At the turn of the twentieth century, muckraking journalists, reform-minded Southern judges, and the administration of Theodore Roosevelt campaigned against the peonage system. The campaign gained momentum after reports showed that hundreds of white immigrants, as well as others, were becoming trapped in peonage. The federal government brought more than 100 prosecutions between 1901 and 1905, but these efforts encountered significant resistance from the Fuller Court.

The Supreme Court upheld the constitutionality of the 1867 Anti-Peonage Act in Clyatt v. United States (1905). However, despite strong criticism of peonage from Assistant Attorney General Charles W. Russell between 1906 and 1908, the Fuller Court repeatedly found reasons to undermine anti-peonage enforcement. It overturned the conviction of a peonage offender in Clyatt, allowed Bailey to remain imprisoned for years under an unconstitutional peonage law in Bailey v. Alabama, and freed white Southern groups convicted of using violence and intimidation to drive Black workers away from better-paying jobs. Under the White Court, the Supreme Court became more receptive to efforts against peonage. In Bailey v. Alabama, the administration of William Howard Taft submitted an amicus brief supporting Bailey.

===State law===
An Alabama state law made it a crime to enter a written employment or tenancy contract, obtain money or property in advance, and then refuse to perform the agreed services or cultivate the land with intent to defraud. The law read:

Any person who, with intent to injure or defraud his employer, enters into a contract in writing for the performance of any act of service, and thereby obtains money or other property from such employer, and with like intent, and without just cause, and without refunding such money, or paying for such property, refuses or fails to perform such act or service, must on conviction be punished....
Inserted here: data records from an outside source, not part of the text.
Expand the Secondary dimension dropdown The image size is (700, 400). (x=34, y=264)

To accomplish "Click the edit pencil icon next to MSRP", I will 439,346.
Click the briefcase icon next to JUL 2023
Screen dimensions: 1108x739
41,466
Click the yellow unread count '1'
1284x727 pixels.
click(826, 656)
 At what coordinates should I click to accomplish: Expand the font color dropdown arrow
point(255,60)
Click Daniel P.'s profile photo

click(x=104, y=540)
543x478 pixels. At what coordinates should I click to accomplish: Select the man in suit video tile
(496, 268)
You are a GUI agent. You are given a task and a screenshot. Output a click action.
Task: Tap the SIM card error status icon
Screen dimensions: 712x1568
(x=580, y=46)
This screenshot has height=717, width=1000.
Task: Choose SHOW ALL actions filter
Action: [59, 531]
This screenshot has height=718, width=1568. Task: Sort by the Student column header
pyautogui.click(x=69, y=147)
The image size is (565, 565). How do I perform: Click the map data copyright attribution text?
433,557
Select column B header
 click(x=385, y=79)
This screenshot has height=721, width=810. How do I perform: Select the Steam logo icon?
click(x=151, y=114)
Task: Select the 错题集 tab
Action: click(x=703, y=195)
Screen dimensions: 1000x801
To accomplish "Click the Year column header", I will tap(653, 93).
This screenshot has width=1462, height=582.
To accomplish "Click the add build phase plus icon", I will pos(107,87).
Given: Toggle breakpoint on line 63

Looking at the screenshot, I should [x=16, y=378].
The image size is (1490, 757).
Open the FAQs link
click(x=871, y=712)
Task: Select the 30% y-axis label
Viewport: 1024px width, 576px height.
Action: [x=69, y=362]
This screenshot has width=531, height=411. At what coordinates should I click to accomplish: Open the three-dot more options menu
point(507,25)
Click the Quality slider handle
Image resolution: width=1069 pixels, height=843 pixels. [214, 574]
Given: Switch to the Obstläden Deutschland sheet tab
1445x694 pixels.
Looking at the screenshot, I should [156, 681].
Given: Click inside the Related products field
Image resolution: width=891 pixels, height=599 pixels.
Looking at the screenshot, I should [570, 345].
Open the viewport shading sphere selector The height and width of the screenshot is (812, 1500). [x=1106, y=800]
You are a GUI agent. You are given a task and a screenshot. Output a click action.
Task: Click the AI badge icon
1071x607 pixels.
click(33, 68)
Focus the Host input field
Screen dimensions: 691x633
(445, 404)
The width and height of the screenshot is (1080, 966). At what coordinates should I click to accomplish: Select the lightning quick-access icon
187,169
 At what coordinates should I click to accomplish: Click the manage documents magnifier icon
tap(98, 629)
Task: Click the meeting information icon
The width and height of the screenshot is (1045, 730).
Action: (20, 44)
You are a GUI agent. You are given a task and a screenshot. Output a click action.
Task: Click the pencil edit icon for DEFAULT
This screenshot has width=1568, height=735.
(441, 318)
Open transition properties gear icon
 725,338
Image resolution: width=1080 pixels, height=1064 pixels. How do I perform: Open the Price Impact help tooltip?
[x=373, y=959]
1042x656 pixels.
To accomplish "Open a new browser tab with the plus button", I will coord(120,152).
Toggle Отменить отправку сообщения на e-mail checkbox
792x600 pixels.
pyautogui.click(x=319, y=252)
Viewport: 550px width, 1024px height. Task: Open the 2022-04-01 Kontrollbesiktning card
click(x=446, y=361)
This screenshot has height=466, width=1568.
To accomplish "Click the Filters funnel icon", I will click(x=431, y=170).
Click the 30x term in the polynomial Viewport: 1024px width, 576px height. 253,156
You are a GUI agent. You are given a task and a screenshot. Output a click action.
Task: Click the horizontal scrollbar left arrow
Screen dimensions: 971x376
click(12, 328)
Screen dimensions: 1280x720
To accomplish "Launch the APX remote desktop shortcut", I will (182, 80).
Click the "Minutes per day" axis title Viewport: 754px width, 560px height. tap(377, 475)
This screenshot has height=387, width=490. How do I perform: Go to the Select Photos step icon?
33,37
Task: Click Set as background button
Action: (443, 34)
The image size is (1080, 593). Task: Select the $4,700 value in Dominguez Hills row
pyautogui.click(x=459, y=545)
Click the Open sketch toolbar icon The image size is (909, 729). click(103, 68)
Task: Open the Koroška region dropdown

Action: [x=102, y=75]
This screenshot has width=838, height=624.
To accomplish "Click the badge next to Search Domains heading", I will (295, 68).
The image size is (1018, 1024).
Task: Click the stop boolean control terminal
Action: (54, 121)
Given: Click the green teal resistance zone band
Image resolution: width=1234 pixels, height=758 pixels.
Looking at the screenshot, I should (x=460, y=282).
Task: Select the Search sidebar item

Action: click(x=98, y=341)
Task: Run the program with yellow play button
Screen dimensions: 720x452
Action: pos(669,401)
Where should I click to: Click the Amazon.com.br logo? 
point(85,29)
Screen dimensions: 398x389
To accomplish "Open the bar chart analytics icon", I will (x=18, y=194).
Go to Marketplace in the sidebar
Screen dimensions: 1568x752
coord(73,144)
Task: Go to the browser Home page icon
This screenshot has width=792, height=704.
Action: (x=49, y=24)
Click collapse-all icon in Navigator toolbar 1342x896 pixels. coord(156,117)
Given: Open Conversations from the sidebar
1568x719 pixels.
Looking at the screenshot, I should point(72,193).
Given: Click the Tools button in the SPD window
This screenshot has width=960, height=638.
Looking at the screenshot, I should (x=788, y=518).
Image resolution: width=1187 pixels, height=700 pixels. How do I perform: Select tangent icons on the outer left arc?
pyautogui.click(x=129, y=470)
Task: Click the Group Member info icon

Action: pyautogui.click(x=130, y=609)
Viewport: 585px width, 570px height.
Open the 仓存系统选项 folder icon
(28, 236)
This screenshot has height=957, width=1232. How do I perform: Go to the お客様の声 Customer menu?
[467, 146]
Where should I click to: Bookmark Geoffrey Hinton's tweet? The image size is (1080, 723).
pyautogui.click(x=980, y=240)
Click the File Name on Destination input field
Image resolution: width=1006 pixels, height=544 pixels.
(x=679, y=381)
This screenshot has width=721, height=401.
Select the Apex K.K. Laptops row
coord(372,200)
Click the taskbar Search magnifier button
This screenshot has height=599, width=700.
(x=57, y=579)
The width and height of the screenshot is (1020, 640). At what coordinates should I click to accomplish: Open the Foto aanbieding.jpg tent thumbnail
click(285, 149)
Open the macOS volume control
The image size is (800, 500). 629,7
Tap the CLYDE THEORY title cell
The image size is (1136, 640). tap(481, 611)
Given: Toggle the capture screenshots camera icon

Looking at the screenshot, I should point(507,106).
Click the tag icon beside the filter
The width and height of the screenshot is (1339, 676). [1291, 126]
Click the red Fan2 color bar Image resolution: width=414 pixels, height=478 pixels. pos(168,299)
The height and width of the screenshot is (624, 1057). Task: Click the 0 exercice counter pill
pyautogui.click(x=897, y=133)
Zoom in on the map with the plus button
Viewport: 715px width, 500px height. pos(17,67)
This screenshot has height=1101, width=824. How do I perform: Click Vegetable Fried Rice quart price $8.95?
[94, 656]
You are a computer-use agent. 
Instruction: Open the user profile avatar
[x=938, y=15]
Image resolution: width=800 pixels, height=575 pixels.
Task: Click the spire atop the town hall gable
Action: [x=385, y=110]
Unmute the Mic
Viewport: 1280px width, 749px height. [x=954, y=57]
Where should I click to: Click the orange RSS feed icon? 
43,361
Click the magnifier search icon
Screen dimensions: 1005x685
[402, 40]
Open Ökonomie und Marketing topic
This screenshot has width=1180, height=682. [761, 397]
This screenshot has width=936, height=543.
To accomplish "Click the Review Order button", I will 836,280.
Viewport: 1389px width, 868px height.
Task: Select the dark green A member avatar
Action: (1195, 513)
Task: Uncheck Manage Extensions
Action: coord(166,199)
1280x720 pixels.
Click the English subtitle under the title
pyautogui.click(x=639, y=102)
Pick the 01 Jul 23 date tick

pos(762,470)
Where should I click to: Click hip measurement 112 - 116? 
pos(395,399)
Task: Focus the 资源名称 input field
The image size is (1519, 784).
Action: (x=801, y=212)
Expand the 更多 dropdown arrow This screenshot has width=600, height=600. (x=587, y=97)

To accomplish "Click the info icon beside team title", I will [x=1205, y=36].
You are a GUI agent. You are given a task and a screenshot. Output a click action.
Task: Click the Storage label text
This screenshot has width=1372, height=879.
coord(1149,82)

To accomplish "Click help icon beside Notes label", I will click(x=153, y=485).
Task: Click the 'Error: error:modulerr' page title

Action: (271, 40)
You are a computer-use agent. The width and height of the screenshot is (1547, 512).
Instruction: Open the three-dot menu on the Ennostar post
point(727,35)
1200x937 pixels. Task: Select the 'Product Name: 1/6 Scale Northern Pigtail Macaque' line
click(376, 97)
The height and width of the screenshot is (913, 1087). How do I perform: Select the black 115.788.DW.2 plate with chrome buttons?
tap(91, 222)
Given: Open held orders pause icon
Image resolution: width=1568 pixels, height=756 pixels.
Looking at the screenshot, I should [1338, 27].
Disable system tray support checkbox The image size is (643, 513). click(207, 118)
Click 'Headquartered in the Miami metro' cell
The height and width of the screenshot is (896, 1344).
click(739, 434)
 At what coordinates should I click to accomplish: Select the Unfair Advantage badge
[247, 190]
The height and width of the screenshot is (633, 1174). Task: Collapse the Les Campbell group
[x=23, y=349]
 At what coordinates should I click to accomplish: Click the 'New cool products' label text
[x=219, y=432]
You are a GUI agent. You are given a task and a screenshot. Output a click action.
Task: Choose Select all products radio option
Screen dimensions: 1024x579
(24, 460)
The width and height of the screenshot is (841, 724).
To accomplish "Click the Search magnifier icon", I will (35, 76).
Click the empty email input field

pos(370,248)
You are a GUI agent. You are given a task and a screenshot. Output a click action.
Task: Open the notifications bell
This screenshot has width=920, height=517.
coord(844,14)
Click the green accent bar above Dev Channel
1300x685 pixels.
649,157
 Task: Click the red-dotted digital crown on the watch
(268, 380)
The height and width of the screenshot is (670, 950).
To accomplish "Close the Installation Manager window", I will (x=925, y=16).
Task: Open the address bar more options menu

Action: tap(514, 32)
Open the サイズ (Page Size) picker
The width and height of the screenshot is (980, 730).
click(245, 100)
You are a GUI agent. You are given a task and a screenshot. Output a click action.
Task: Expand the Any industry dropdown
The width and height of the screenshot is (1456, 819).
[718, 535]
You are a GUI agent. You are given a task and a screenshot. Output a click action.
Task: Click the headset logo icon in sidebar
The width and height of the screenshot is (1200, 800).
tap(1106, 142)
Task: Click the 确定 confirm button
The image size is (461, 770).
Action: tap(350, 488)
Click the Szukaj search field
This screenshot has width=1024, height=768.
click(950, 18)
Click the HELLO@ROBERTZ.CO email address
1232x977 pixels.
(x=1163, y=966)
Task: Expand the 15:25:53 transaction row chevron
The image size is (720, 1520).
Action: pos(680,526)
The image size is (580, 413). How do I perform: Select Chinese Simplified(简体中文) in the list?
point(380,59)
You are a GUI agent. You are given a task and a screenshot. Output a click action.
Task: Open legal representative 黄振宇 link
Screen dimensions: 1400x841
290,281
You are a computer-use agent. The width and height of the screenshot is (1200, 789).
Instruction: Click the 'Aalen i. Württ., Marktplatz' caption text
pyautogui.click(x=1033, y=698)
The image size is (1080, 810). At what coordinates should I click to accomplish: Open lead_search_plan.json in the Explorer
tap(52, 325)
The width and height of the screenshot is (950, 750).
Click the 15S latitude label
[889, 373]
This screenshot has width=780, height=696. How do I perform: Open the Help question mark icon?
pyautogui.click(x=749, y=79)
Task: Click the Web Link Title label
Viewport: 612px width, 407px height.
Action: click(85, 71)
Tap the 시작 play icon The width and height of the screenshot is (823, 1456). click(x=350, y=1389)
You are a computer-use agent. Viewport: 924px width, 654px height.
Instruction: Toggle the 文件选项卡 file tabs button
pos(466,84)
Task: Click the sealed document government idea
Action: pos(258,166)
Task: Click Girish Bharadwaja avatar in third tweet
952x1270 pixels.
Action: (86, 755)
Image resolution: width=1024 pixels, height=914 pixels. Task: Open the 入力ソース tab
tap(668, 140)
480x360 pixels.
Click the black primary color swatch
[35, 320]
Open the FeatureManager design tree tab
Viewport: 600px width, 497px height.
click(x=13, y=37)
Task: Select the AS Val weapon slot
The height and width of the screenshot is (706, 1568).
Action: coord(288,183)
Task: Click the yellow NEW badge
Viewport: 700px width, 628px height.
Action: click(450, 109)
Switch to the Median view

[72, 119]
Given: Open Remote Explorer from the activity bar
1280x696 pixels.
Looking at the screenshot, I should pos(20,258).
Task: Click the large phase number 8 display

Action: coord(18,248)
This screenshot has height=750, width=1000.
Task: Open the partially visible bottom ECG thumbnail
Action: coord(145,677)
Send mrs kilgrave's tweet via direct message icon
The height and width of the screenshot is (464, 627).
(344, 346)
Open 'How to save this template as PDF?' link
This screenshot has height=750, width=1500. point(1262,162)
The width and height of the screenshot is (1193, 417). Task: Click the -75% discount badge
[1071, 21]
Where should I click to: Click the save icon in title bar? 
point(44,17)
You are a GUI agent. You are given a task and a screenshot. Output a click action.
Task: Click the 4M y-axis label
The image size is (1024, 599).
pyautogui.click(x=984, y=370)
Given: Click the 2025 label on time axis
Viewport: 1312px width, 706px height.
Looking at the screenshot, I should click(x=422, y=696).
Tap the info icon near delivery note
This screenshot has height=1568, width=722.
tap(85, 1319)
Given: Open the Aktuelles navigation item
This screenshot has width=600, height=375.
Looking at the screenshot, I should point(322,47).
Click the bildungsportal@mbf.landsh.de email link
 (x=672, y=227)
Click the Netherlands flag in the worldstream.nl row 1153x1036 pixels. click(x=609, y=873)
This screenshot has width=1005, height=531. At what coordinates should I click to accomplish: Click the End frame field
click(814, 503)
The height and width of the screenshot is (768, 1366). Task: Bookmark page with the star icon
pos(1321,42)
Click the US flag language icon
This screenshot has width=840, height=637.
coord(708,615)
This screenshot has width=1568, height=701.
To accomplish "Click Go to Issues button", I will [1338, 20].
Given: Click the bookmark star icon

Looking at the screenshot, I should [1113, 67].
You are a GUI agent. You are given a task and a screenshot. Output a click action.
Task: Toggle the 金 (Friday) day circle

Amendments enacted in 1903 and 1907 provided that a person's refusal or failure to perform the contracted labor or to refund the advance without just cause would constitute prima facie evidence of fraudulent intent. In addition to the statute's presumption of fraudulent intent, Alabama courts applied an evidentiary rule preventing the accused from testifying about his own uncommunicated motives, purpose, or intent in order to rebut that presumption. The Court treated this rule as having the same practical effect as if it were part of the statute itself.

===Alonzo Bailey===
Alonzo Bailey was an African American from Alabama who agreed to work for The Riverside Company for one year at $12 per month. He received an advance of $15. After working for a little over a month he stopped work but did not refund any money. According to the state law, quitting after receiving an advance was taken as prima facie evidence of intent to defraud.

Bailey was arrested and jailed. While awaiting trial he filed a petition for habeas corpus asking the court to determine whether his imprisonment was lawful. He argued that the Alabama law under which he was being prosecuted was unconstitutional because it violated the 13th Amendment and the federal Anti-Peonage law.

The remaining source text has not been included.